Dreamers are still waiting in the wings as lawmakers clamor for a new Deferred Action for Childhood Arrivals (DACA) replacement plan. A bipartisan agreement was reached and then rejected by President Trump on January 11th, thus leaving the masses of undocumented immigrants brought to the U.S. as children in limbo once again.
How many of these DACA Dreamers are currently at risk for losing their benefits?
According to the Pew Research Center, as of September 2017, approximately 800,000 young undocumented immigrants have received protection under DACA since its 2012 creation. The U.S. Citizenship and Immigration Services reports that as of September 4th, 2017, 690,000 of these Dreamers are currently enrolled in the program.

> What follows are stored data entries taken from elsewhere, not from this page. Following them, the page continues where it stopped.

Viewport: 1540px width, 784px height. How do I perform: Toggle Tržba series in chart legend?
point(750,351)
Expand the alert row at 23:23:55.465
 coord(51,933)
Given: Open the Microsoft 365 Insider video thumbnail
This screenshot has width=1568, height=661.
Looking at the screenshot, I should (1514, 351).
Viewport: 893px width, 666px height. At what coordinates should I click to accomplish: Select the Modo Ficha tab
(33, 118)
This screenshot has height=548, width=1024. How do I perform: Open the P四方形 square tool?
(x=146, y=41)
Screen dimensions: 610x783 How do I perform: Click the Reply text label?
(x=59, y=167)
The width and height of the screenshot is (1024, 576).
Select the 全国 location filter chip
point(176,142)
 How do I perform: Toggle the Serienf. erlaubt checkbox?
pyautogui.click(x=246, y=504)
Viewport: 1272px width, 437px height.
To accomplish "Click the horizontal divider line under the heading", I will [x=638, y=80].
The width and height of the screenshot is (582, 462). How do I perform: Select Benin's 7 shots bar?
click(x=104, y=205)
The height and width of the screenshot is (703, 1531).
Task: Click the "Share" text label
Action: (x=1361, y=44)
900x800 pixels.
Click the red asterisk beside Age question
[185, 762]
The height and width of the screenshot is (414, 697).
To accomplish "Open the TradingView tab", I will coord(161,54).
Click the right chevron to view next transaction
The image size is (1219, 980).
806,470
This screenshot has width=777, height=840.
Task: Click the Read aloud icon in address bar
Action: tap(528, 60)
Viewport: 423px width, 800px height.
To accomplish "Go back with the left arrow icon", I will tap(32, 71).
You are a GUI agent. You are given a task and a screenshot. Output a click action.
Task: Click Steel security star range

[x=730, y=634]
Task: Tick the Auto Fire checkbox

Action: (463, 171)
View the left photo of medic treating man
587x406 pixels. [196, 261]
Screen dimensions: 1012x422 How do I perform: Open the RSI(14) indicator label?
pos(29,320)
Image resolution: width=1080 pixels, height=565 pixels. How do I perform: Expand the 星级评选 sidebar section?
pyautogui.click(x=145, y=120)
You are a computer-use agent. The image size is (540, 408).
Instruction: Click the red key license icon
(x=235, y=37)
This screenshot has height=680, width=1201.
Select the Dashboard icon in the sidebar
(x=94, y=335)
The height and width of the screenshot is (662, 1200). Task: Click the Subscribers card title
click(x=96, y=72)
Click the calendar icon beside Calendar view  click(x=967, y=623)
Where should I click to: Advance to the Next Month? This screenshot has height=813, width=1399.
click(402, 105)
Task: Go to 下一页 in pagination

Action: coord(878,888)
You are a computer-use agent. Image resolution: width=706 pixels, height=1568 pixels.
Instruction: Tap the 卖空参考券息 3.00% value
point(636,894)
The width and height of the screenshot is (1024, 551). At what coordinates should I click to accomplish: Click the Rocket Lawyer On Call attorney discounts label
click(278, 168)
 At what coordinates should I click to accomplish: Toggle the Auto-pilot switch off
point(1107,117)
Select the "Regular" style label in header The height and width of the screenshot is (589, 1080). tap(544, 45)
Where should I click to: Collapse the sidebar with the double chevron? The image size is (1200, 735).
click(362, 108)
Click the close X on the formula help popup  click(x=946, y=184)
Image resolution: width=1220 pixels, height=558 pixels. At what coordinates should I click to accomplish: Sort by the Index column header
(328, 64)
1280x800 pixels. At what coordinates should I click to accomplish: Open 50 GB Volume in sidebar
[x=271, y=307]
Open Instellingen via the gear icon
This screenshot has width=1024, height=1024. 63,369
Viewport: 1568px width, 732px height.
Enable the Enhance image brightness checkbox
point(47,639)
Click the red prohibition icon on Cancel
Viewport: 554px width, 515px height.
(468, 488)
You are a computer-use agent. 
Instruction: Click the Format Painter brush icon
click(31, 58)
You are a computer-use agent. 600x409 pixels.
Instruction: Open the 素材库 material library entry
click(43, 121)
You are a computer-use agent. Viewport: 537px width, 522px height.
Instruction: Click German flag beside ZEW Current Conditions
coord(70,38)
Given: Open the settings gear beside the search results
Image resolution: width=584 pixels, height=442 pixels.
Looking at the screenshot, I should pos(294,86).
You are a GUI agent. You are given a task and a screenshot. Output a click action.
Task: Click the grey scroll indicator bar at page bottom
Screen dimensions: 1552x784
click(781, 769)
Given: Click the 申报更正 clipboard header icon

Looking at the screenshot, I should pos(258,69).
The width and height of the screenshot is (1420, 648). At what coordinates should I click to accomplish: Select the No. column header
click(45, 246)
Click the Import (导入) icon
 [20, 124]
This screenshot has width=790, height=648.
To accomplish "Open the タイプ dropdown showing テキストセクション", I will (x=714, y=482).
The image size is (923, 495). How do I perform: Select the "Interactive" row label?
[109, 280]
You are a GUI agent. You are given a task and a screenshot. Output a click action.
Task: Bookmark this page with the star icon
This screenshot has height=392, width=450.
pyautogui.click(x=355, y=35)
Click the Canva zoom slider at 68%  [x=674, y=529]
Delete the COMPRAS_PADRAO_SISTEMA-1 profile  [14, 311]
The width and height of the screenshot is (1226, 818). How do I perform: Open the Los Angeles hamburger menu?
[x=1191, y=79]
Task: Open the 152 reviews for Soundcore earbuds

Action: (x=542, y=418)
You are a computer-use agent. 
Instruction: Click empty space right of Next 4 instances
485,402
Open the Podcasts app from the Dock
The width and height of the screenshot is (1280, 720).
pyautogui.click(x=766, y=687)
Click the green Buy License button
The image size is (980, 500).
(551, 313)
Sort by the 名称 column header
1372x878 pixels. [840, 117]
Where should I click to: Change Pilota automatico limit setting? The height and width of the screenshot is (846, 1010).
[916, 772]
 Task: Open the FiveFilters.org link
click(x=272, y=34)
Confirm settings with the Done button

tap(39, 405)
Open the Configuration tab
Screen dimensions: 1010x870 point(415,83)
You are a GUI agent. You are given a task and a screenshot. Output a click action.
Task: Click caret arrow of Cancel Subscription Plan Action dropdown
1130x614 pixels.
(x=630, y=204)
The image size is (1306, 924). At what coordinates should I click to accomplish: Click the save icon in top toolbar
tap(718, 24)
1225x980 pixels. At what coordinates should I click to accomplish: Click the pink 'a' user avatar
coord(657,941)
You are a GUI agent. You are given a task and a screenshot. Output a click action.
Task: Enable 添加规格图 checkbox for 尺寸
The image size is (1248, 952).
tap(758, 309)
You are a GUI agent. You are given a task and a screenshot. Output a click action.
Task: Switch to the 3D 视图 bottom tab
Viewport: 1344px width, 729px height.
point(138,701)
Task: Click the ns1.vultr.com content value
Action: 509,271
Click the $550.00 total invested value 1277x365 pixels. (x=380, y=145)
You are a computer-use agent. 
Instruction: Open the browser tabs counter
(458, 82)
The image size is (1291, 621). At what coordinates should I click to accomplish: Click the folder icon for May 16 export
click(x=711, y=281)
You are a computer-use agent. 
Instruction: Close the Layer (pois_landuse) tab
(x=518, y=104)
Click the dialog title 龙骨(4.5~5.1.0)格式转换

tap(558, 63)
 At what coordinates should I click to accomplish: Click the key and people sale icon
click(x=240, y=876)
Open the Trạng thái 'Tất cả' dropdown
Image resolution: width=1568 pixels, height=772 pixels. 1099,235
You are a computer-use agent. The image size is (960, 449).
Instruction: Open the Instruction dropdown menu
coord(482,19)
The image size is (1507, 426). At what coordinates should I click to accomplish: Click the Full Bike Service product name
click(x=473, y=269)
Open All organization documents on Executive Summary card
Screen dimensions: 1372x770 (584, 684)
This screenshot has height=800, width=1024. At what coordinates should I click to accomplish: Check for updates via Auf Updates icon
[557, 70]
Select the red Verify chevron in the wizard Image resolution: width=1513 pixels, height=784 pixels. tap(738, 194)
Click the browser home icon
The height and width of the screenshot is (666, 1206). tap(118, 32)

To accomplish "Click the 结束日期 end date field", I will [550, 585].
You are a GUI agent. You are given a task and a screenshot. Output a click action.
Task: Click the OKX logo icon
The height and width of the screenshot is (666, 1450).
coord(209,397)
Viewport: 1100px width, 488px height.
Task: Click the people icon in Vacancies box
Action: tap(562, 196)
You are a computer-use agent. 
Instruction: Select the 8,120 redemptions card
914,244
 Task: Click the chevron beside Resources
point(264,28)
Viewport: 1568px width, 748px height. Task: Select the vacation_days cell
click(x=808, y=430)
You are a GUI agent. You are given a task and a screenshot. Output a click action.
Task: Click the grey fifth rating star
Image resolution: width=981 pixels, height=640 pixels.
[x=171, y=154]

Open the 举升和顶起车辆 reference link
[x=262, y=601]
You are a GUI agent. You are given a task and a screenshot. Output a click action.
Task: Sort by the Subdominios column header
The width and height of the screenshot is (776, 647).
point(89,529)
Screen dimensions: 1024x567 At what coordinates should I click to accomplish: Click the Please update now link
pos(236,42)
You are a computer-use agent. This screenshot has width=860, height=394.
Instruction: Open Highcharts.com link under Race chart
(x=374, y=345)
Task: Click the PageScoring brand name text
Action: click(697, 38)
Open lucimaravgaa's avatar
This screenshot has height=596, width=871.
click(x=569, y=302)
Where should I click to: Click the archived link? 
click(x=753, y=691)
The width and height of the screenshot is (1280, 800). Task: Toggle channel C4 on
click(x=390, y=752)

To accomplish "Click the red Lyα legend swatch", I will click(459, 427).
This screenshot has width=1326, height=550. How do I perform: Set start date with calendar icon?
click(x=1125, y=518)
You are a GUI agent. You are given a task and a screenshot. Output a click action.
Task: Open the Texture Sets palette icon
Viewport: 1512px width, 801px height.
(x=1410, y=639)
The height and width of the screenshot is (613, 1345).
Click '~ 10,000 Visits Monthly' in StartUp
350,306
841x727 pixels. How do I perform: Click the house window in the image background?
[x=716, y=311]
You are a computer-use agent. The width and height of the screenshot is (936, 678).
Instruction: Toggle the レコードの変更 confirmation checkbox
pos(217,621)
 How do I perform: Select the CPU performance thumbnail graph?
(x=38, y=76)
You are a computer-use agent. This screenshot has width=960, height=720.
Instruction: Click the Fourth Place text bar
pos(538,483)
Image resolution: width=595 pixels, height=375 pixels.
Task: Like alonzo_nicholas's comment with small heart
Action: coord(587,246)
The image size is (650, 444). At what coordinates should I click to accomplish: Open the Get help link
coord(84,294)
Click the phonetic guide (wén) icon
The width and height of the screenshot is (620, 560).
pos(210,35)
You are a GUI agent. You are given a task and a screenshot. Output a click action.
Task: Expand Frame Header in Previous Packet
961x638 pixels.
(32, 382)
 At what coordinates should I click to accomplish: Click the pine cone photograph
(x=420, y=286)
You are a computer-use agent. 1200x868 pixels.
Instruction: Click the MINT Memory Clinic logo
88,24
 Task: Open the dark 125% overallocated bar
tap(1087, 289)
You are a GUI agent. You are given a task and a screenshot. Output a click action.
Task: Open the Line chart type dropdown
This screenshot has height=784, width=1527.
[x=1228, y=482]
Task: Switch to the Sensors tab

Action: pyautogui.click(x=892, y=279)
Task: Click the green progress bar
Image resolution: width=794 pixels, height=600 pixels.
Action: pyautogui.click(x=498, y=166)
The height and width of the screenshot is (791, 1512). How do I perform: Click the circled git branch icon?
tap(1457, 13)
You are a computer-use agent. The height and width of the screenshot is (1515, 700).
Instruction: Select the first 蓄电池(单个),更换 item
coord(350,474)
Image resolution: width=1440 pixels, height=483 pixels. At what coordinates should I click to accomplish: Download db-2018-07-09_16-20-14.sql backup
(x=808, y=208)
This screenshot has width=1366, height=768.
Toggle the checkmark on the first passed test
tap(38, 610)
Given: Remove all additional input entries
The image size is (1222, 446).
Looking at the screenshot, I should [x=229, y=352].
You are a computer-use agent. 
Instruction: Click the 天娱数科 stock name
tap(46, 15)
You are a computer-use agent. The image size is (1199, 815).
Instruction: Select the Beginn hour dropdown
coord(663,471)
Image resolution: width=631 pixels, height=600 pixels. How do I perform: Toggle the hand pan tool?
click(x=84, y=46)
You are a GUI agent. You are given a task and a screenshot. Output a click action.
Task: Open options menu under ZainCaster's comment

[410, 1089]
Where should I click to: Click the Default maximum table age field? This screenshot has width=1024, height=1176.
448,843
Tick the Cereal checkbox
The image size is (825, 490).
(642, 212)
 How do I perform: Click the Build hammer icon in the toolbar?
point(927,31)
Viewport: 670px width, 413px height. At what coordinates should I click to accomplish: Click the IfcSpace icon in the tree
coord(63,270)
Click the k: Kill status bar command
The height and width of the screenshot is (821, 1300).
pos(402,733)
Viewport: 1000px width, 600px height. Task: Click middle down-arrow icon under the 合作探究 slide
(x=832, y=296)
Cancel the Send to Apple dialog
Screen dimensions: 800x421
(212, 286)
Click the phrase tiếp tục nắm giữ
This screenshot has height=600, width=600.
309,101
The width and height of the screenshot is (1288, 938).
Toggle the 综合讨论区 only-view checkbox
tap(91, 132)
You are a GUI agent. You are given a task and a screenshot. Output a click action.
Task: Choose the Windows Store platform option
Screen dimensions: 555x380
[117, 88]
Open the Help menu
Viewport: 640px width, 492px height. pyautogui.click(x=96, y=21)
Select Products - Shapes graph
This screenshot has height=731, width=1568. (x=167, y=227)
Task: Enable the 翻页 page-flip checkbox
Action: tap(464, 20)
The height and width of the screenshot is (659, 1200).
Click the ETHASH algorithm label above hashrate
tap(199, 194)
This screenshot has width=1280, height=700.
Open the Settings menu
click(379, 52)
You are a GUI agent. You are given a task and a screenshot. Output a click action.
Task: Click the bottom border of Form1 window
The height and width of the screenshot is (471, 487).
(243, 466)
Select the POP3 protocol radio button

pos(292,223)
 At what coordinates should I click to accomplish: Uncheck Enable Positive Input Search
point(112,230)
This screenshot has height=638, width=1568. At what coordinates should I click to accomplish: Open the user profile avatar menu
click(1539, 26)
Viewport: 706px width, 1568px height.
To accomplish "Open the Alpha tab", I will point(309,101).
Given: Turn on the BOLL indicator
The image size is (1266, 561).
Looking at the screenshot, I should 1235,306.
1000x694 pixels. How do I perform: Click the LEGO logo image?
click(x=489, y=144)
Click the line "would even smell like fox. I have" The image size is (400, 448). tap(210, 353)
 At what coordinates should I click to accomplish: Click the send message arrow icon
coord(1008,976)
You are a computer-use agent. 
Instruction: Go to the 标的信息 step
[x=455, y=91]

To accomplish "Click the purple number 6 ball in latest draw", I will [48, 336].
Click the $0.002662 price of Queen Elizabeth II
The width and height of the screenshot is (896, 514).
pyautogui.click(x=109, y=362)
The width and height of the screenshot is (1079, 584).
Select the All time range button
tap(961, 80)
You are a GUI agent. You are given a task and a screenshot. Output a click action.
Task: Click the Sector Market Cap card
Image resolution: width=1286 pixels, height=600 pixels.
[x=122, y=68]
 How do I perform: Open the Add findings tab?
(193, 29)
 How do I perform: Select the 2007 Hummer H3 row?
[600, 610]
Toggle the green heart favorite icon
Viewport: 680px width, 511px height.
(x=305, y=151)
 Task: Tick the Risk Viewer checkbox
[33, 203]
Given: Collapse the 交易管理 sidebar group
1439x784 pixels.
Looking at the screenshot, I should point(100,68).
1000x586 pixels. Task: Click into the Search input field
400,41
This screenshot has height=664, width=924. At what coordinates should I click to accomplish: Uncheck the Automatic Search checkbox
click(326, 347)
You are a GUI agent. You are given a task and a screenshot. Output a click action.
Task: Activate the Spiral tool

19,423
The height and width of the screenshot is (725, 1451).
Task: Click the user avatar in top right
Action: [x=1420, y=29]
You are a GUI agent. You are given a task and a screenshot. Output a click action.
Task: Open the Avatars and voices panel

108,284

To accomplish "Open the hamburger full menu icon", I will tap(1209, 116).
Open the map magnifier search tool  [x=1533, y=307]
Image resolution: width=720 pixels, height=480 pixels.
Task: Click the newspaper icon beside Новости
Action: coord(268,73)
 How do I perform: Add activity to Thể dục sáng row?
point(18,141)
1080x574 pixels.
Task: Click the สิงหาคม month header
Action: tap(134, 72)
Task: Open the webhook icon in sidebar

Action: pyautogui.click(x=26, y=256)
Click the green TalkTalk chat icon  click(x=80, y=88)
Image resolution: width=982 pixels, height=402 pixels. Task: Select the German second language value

Two-thirds of DACA recipients are ages 25 and younger, and the majority of Dreamers are young women (53%). In order to receive DACA benefits, applicants must have entered the U.S. before their 16th birthday “and to have been under the age of 31 as of June 15th, 2012,” the Pew Research Center shared. These applicants must also be enrolled in high school; have a high school diploma, GED, or be a military veteran; and be free of felony or misdemeanor convictions.
The DACA program, enacted by former President Barack Obama, allows undocumented immigrants to legally remain in the U.S. for two years. At the end of that two-year term, recipients could apply for renewal.
On October 5th, the DACA renewal process was halted by the Trump administration. Then on January 10th, U.S. District Judge William Alsup ordered the renewal process to continue while a lawsuit against the Trump administration’s decision is pending. Those immigrants up for DACA renewal are now rushing to reapply before this order is potentially terminated.
The deadline to pass a DACA replacement bill is March 5th. The current uncertainty is threatening hundreds of thousands of lives. We need action, and we need it now.